» **Exercise requirements**:
**a)** Answer these from the sequence-function reference:
(i) What is the default value of the table argument of rna_to_protein?
(ii) What does simulate_digestion return?
(iii) What source is listed for sars_fragment?
**b)** Name every function in the sequence-function reference whose documented value is a character string.
**c)** Extend the sequence-function reference past its final line, carrying on the Simulate FASTQ File entry in the same layout.

» **Excerpted passage**:

+++

Universal Reverse Complement
Description
Generates the reverse complement of a DNA or RNA sequence.
Usage
rev_comp(sequence)
Arguments
sequence |
A character string containing the sequence |
Value
A character string of the reverse complement
Reverse Translation
Description
Converts a protein sequence back into DNA using common codons.
Usage
reverse_translate(s)
Arguments
s |
A character string containing the protein sequence |
Value
A character string of the resulting DNA sequence
RNA to DNA
Description
Reverse transcribes an RNA sequence into DNA.
Usage
rna_to_dna(s)
Arguments
s |
A character string containing the RNA sequence |
Value
A character string of the DNA sequence
Translate RNA to Protein
Description
Translates an RNA sequence into protein in all 6 reading frames.
Usage
rna_to_protein(s, table = 1)
Arguments
s |
A character string containing the RNA sequence |
table |
Integer indicating the NCBI genetic code table (default: 1) |
Value
A list of translated protein sequences
SARS-CoV-2 Genome Fragment
Description
A small fragment of the SARS-CoV-2 genome used for examples and testing.
Usage
sars_fragment
Format
A character string.
Source
NCBI GenBank
Motif Searching
Description
Finds all occurrences of a motif in a sequence.
Usage
search_motif(s, p)
Arguments
s |
A character string containing the sequence |
p |
A character string containing the motif (regex) |
Value
A dataframe with the Start, End, and Match string
Shuffle Sequence
Description
Randomly permutes the characters of a sequence.
Usage
shuffle_sequence(s)
Arguments
s |
A character string containing the sequence |
Value
A character string of the shuffled sequence
Virtual Digestion
Description
Simulates restriction enzyme digestion.
Usage
simulate_digestion(s, p)
Arguments
s |
A character string containing the DNA sequence |
p |
A character string containing the restriction site (regex) |
Value
A numeric vector of fragment lengths
Simulate FASTA File
Description
Generates a dummy FASTA dataset.
Usage
simulate_fasta(n_seq = 5, seq_len = 100, gc = NULL, type = "DNA", file = NULL)
Arguments
n_seq |
Number of sequences |
seq_len |
Length of each sequence |
gc |
Target GC content |
type |
"DNA" or "RNA" |
file |
Optional file path to save |
Value
A dataframe of simulated sequences
Simulate FASTQ File
Description
Generates a dummy FASTQ dataset.

+++

» **Exercise data**:
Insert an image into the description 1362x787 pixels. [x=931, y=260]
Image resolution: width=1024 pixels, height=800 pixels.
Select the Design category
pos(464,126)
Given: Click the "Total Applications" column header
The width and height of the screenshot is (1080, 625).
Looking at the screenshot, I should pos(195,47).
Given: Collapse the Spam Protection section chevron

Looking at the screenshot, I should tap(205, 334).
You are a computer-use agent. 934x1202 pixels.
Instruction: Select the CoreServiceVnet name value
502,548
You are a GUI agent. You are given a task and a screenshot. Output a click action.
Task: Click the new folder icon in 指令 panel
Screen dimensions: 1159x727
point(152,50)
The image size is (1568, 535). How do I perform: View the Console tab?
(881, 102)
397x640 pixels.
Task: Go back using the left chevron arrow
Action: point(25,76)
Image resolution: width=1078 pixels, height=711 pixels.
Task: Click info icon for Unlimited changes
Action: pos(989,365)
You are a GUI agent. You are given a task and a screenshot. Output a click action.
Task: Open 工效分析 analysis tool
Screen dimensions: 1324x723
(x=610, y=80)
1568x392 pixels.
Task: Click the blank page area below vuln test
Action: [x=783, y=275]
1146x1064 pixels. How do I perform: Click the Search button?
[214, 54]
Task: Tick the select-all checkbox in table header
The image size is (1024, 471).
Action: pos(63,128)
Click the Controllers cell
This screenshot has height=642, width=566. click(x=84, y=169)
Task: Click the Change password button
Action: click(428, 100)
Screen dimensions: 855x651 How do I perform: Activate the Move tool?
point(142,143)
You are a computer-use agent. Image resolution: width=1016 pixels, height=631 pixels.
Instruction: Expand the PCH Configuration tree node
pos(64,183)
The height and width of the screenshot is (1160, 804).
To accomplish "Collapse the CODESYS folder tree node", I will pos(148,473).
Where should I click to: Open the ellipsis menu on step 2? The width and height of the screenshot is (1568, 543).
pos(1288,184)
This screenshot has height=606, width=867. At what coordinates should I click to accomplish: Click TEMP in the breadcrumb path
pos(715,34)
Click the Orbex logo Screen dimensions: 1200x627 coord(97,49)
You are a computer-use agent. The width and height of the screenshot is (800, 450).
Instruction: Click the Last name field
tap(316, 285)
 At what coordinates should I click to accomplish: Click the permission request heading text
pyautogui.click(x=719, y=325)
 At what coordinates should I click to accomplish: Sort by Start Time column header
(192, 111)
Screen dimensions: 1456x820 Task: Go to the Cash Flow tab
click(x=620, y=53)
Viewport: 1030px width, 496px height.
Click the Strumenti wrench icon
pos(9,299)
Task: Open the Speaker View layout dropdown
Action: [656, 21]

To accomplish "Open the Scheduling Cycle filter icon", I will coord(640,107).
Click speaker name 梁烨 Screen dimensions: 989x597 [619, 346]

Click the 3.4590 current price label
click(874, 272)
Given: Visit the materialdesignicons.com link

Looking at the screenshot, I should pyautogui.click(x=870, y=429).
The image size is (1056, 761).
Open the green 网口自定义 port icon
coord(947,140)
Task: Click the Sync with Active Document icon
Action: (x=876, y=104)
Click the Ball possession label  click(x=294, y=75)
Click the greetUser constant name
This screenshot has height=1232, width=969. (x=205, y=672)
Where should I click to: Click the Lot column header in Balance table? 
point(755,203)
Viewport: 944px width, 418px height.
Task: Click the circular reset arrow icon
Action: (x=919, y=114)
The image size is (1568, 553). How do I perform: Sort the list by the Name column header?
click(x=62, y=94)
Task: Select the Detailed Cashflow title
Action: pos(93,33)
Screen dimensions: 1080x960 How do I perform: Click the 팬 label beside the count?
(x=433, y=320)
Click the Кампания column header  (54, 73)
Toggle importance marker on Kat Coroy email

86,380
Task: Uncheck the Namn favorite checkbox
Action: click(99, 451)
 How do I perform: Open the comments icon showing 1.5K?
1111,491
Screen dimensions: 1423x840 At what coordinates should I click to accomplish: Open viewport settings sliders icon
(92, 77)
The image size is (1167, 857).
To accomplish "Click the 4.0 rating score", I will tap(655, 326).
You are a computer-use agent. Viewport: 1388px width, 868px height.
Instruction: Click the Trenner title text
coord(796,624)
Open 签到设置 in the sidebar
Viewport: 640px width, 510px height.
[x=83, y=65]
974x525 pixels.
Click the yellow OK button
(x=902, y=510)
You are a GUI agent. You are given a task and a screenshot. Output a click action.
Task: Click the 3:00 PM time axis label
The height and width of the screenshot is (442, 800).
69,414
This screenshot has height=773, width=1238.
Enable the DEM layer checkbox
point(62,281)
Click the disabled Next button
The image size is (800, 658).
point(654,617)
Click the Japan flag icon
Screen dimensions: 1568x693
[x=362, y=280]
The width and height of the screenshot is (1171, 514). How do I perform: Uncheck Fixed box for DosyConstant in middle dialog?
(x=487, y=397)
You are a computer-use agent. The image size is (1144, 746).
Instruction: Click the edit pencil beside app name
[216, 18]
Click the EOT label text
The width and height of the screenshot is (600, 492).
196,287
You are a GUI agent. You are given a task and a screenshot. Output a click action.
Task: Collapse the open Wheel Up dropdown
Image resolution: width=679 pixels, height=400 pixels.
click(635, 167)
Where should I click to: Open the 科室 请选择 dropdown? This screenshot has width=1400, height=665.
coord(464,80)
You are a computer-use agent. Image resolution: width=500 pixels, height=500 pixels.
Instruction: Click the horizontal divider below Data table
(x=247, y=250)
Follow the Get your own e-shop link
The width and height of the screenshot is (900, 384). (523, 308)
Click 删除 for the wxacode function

+++

» **Answers provided**:
**a)**
(i) 1, which indicates the NCBI genetic code table.
(ii) A numeric vector of fragment lengths.
(iii) NCBI GenBank.

**b)** rev_comp, reverse_translate, rna_to_dna, shuffle_sequence

**c)**
Usage
simulate_fastq(
n_reads = 5,
read_len = 100,
gc = NULL,
type = "DNA",
file = NULL
)
Arguments
n_reads |
Number of reads |
read_len |
Length of each read |
gc |
Target GC content |
type |
"DNA" or "RNA" |
file |
Optional file path to save |
Value
A dataframe of simulated reads
PCR Simulator
Description
Simulates a PCR reaction and predicts amplicon sizes.
Usage
simulate_pcr(template, fwd, rev_p)
Arguments
template |
A character string containing the DNA template |
fwd |
A character string of the forward primer |
rev_p |
A character string of the reverse primer |
Value
A numeric vector of amplicon sizes
Simulate Sequence
Description
Generates a random DNA or RNA sequence.
Usage
simulate_sequence(len, gc = NULL, type = "DNA")
Arguments
len |
Integer length of the sequence |
gc |
Numeric target GC content (0 to 1) |
type |
"DNA" or "RNA" |
Value
A character string of the simulated sequence
FASTA Summary
Description
Generates a comprehensive summary of a multi-FASTA file.
Usage
summarize_fasta(file)
Arguments
file |
Path to the FASTA file |
Value
A summary dataframe
Examples
# summarize_fasta("path/to/my.fasta")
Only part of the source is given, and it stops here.